“God dwells wherever humans let him in.”
Martin Buber
From “Bach in Brazil”
Phil Cousineau
At the far end of the wooden bridge is a small lake in an old granite quarry. Two white swans swim in utter peace. Their long necks curl into feathered question marks. Silently, they glide across the still water.
When the morning sun crests the distant treetops, loudspeakers attached to the soaring stone walls switch on and into the canyon rumbles Bach’s Toccata and Fugue.
I sit on a carved bench at the edge of the water, watching the play of light on the lake, listening to the deep drone that swells the air. As the organ music fades, it’s followed languorously by the Brandenburg Concertos. Into the sheer blue sky rises the sounds of joyously conversing violins.
Suddenly the spell is split in two by the shrill sawmill cries of a chainsaw from the forest at the edge of the park. Metal teeth gnash the air. Motors groan on and off. White-flashing blades bite into ancient bark. The forest moans as great branches crash to the ground.
An unseen hand turns up the volume of the music, as if to drown out the slashing sounds. The strange syncopation of falling trees and soaring violins jolts a sidelong memory out of me. A dusty trunk in the attic of memory opens wide and I recall a legend.
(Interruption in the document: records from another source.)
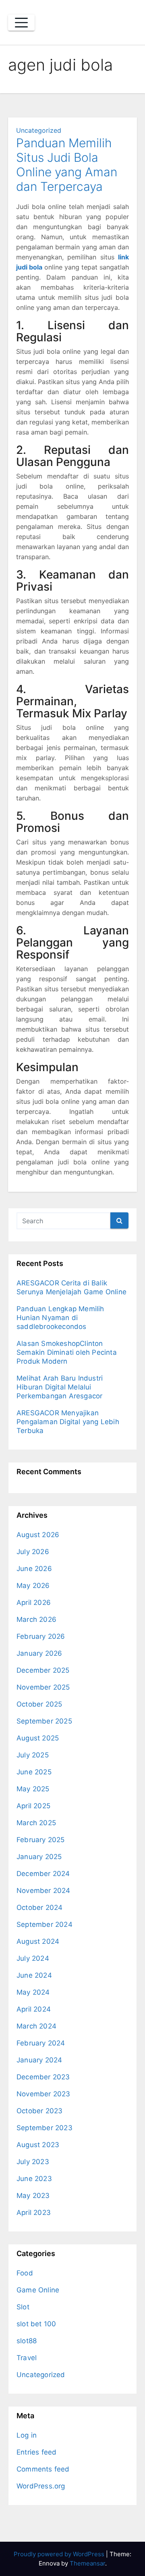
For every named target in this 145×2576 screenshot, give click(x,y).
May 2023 (33, 2196)
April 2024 (34, 2009)
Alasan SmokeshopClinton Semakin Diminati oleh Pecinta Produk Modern (67, 1352)
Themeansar (87, 2563)
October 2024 (39, 1907)
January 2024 (39, 2060)
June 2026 (34, 1569)
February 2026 (41, 1636)
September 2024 (44, 1924)
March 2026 (36, 1619)
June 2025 (34, 1772)
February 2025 (41, 1840)
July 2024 (33, 1958)
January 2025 (39, 1857)
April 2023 (34, 2212)
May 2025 (33, 1789)
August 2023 (38, 2145)
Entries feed (36, 2452)
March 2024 (36, 2026)
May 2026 (33, 1586)
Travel (27, 2358)
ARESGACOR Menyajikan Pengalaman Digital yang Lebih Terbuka (68, 1422)
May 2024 (33, 1992)
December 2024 (43, 1874)
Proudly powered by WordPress (60, 2554)
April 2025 (33, 1806)
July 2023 (33, 2162)
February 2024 (41, 2043)
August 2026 (38, 1535)
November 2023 (43, 2094)
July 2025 (33, 1755)
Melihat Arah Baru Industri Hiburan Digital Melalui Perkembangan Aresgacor (60, 1387)
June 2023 (34, 2179)
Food (25, 2273)
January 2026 (39, 1653)
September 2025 (44, 1721)
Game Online (38, 2290)
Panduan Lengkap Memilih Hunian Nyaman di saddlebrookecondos (60, 1318)
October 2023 (39, 2111)
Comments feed (43, 2469)
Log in (27, 2435)
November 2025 (43, 1687)
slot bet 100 (36, 2324)
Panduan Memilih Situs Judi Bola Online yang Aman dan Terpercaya (66, 165)
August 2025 (38, 1738)
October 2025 (39, 1704)
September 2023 (44, 2128)
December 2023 (43, 2077)
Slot (23, 2307)
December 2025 (43, 1670)
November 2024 (43, 1891)
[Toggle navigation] (21, 23)
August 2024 (38, 1941)
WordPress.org (41, 2486)
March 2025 (36, 1823)
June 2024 (34, 1975)
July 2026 (33, 1552)
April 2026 (34, 1602)
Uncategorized (38, 130)
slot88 (27, 2341)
During one brutal winter in Germany, a sudden frost destroyed all the apple trees in Bach’s grove but one. Desperate to save his last tree, he ventured out into the stricken field with the only protection he could think of, the manuscript pages of his Brandenburg concertos. With those parchment bandages, he tenderly wrapped the bark of the dying tree, and saved it from the killing frost.
Out in the middle of the stilled lake, the swans twitch violently to each snarl of the chainsaws. The last movement of the sixth concerto fades away, leaving only the grinding of saw-blades, and the alertness of two white swans, who wait for the next wave of healing music.
Happy Birthday, Johann Sebastian Bach, born March 21, 1685.